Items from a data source
◆ ◆ ◆

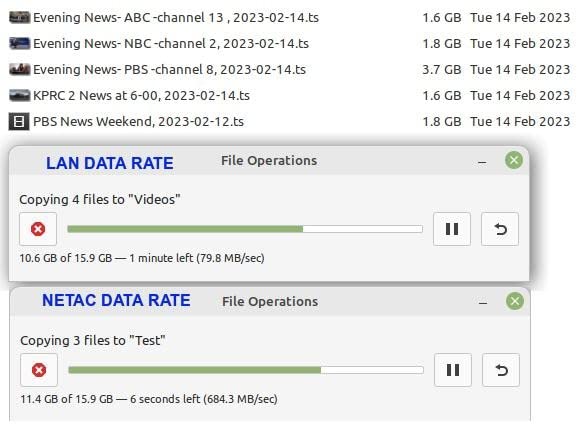Undo the "Videos" copy operation
581x436 pixels.
pos(500,229)
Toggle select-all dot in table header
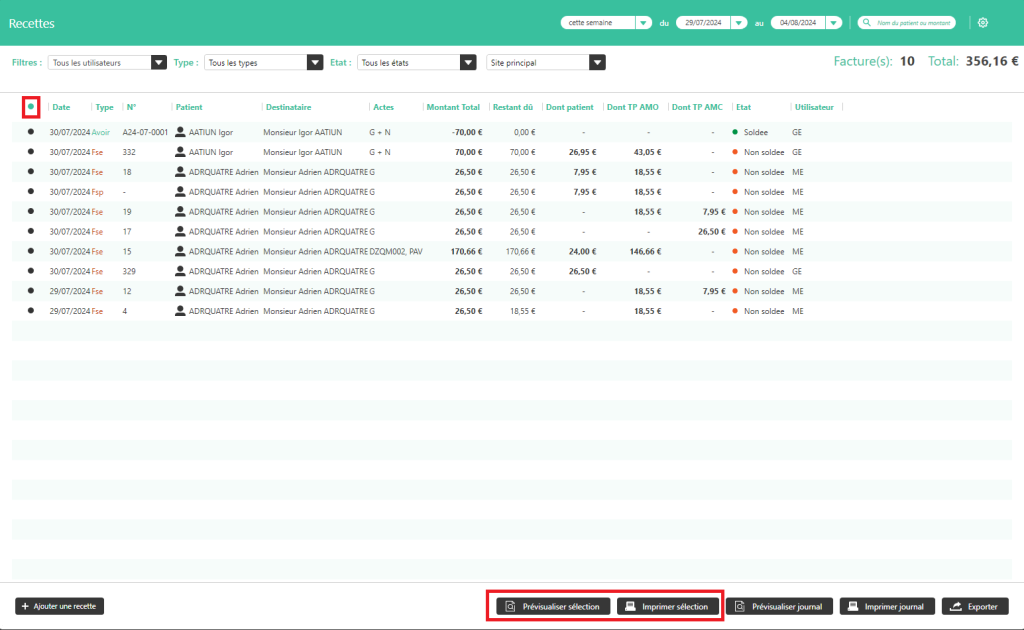1024x630 pixels. [31, 107]
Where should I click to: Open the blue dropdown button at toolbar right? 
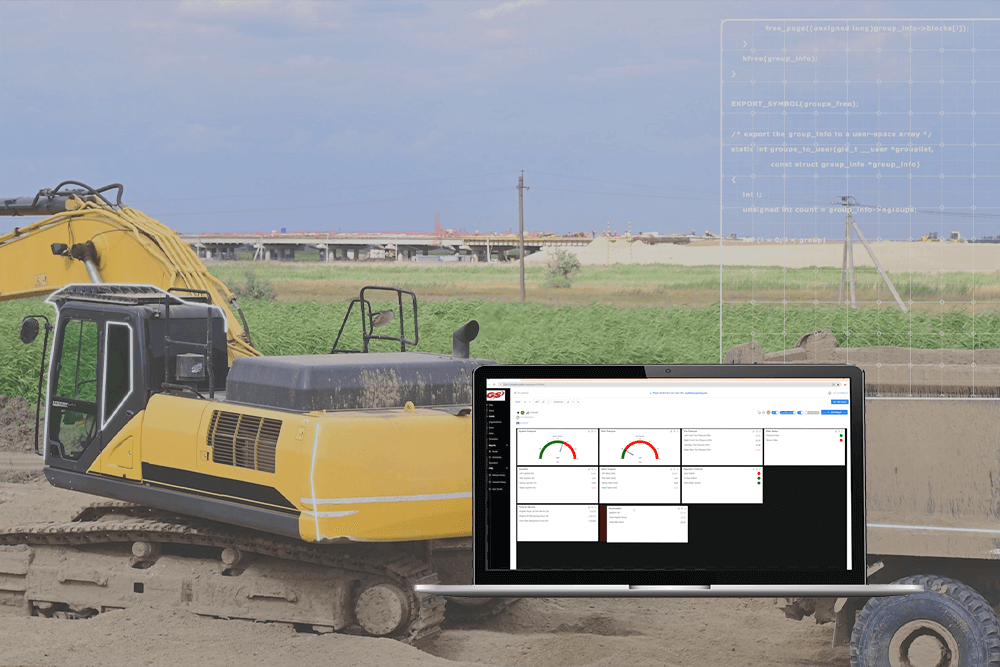point(834,412)
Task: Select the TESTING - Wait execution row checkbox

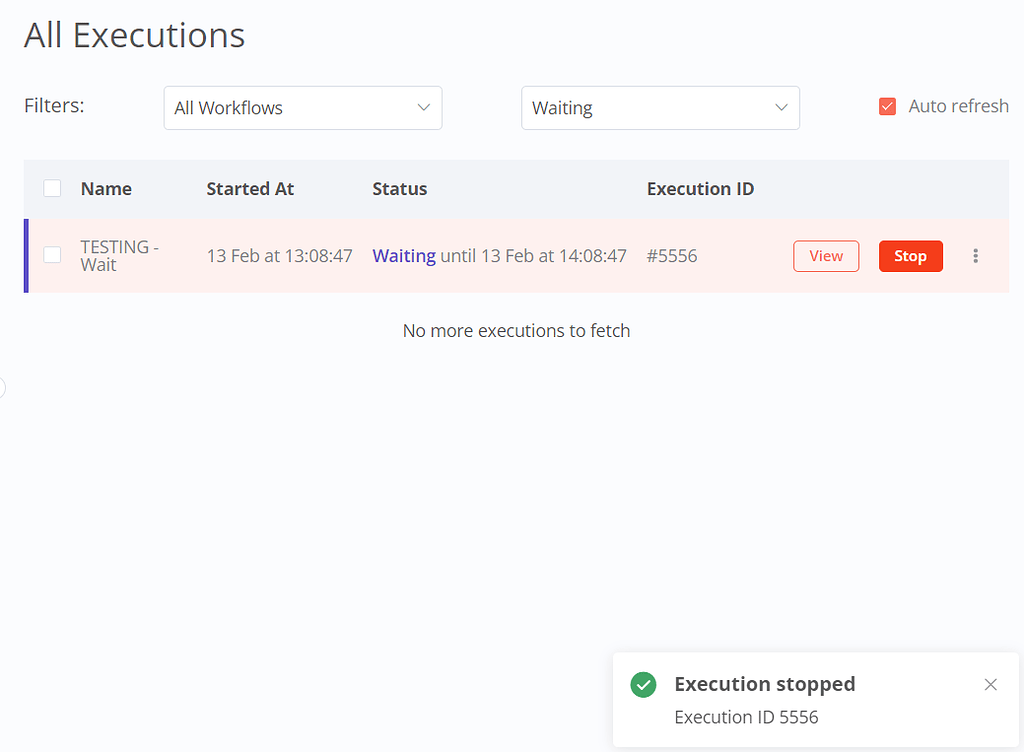Action: pyautogui.click(x=52, y=255)
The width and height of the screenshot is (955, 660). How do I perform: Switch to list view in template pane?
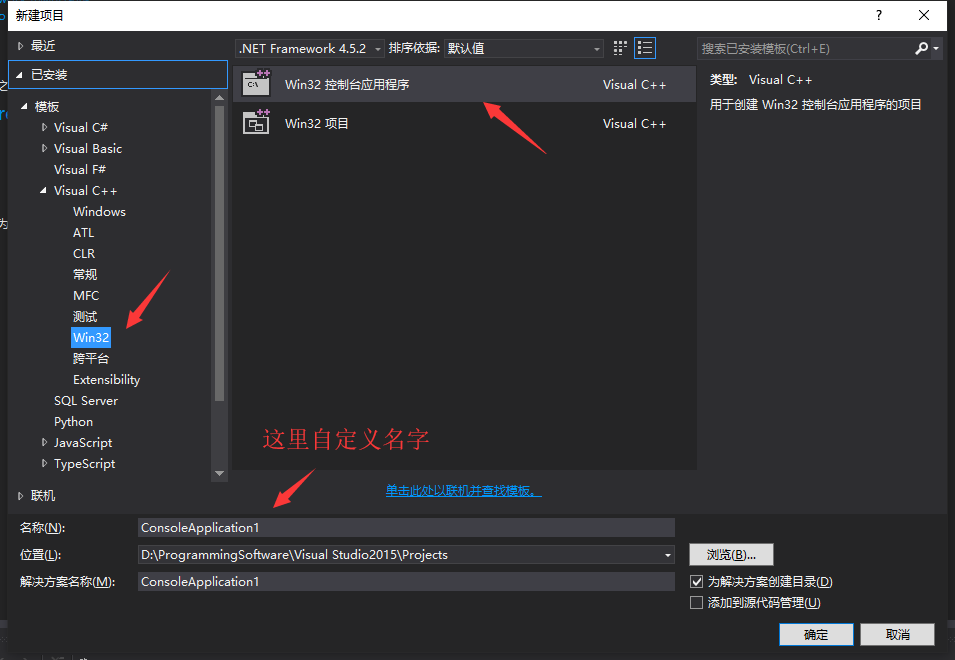[x=644, y=47]

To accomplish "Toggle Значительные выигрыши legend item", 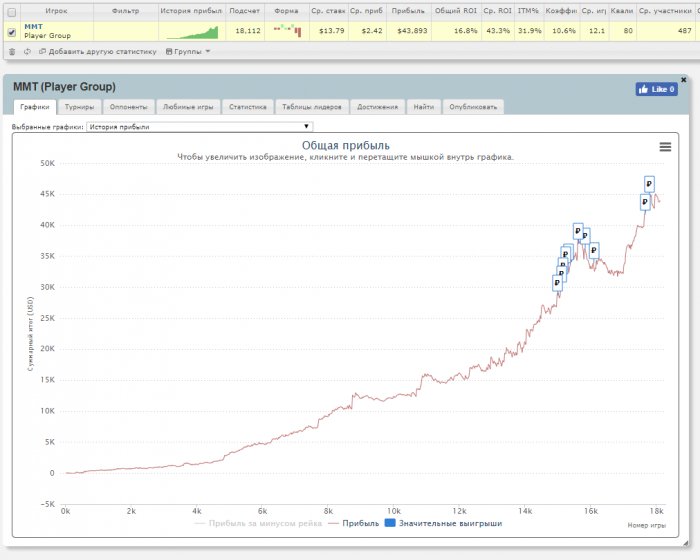I will coord(444,523).
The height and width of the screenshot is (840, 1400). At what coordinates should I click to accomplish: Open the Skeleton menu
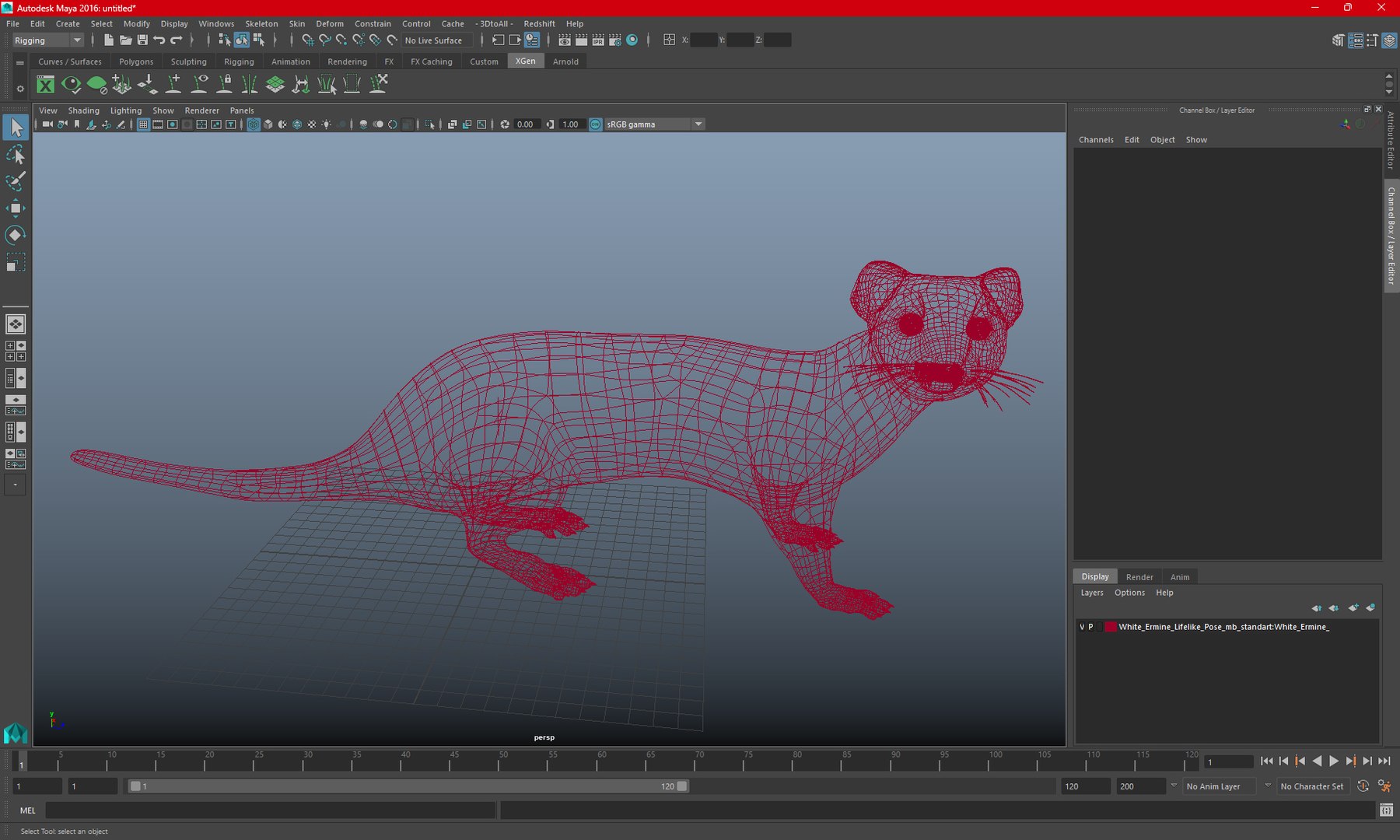tap(261, 23)
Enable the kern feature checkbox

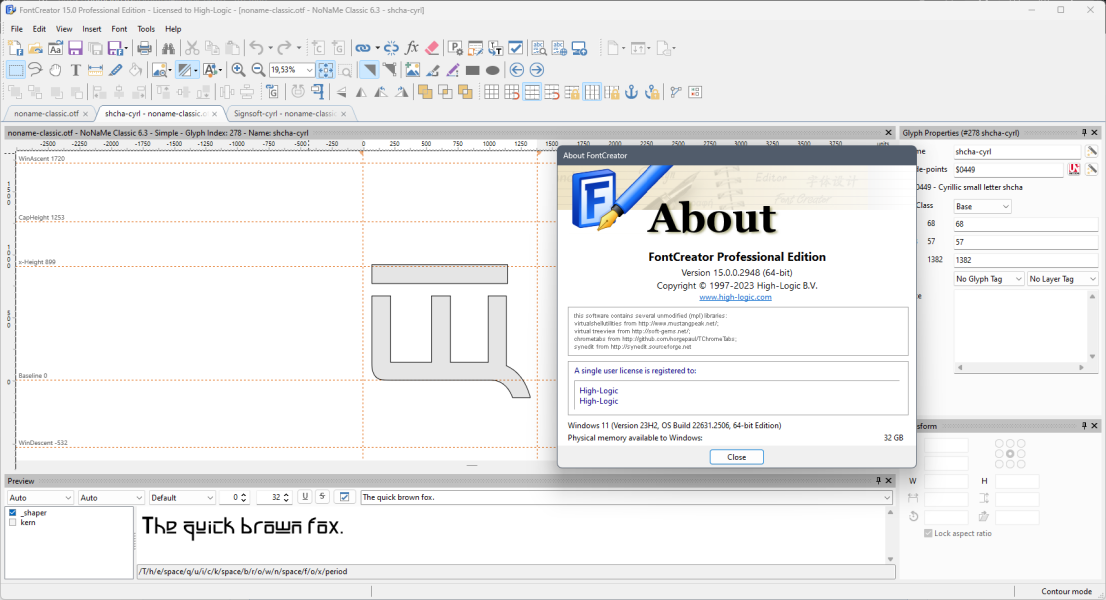pos(13,522)
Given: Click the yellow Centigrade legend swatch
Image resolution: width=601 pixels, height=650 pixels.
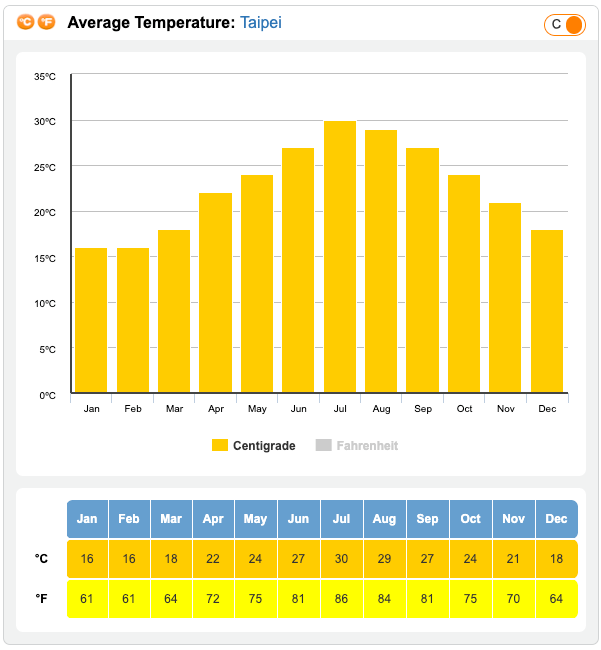Looking at the screenshot, I should 220,445.
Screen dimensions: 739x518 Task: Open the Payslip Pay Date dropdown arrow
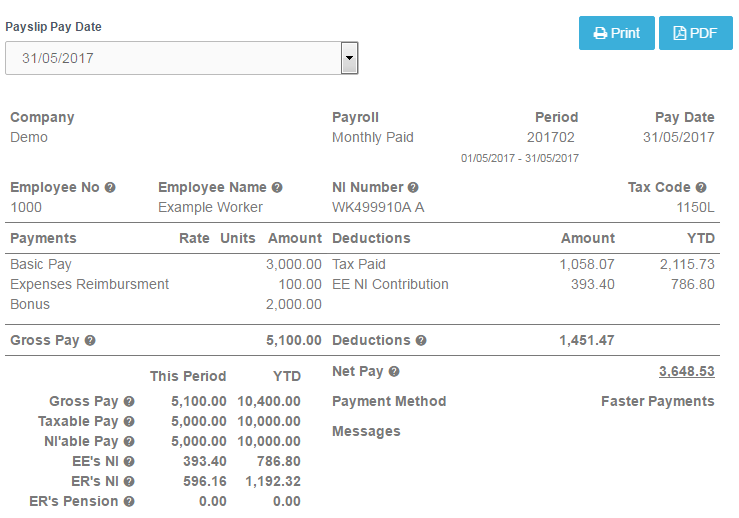[349, 58]
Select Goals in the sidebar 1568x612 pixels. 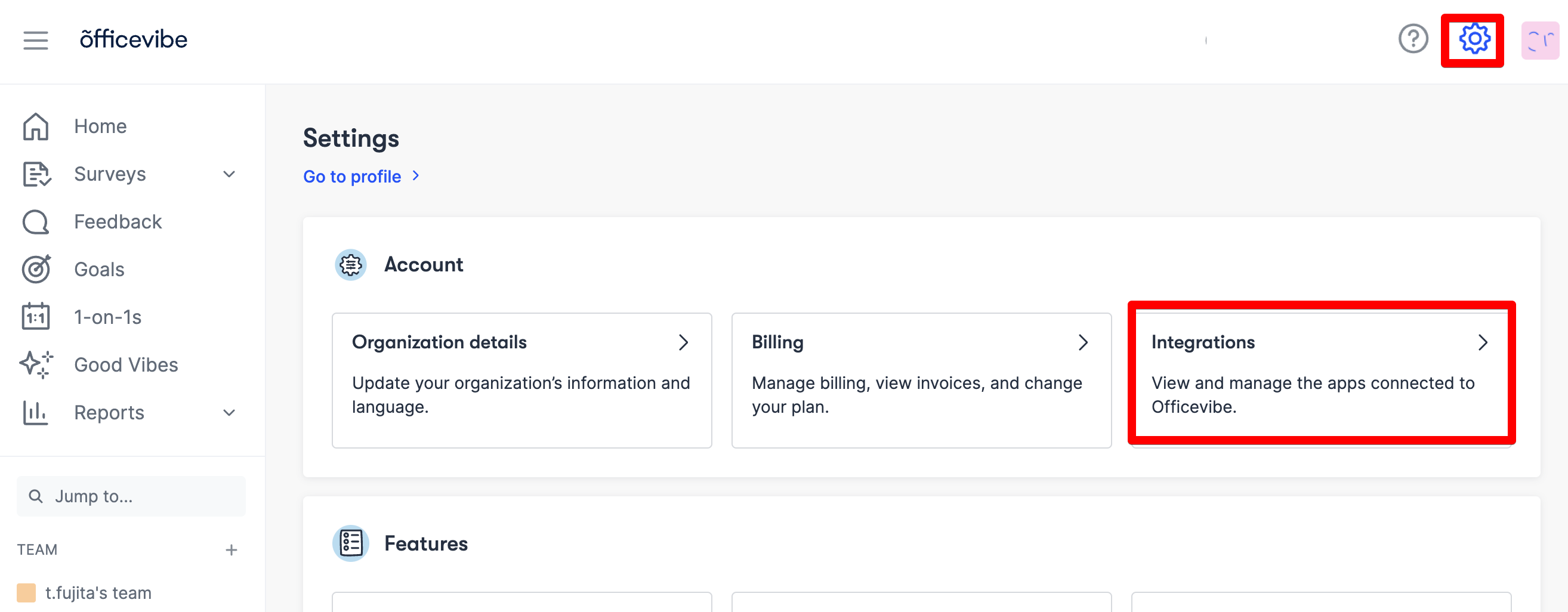[99, 270]
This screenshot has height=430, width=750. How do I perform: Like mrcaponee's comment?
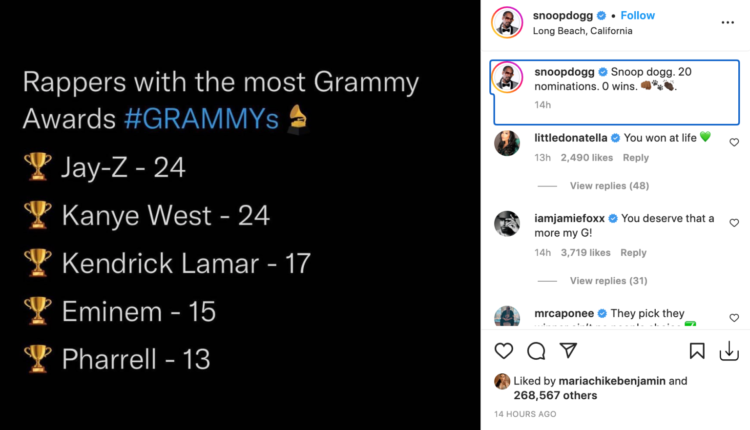tap(734, 318)
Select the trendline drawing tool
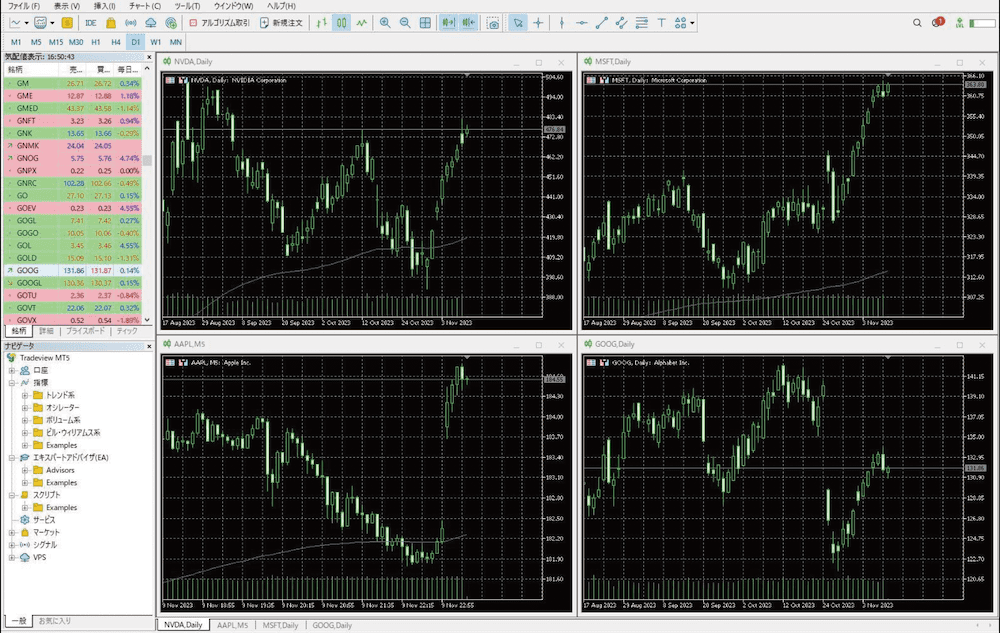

◆ ◆ ◆

> **YOUR INSTRUCTIONS**:
Repeat, exactly and only, the lines from the one containing "This screenshot has" through the final line of the data, both ends included, leaving out any picture.

> **TASK RESULT**:
This screenshot has height=430, width=750. How do I perform: Like mrcaponee's comment?
tap(734, 318)
Select the trendline drawing tool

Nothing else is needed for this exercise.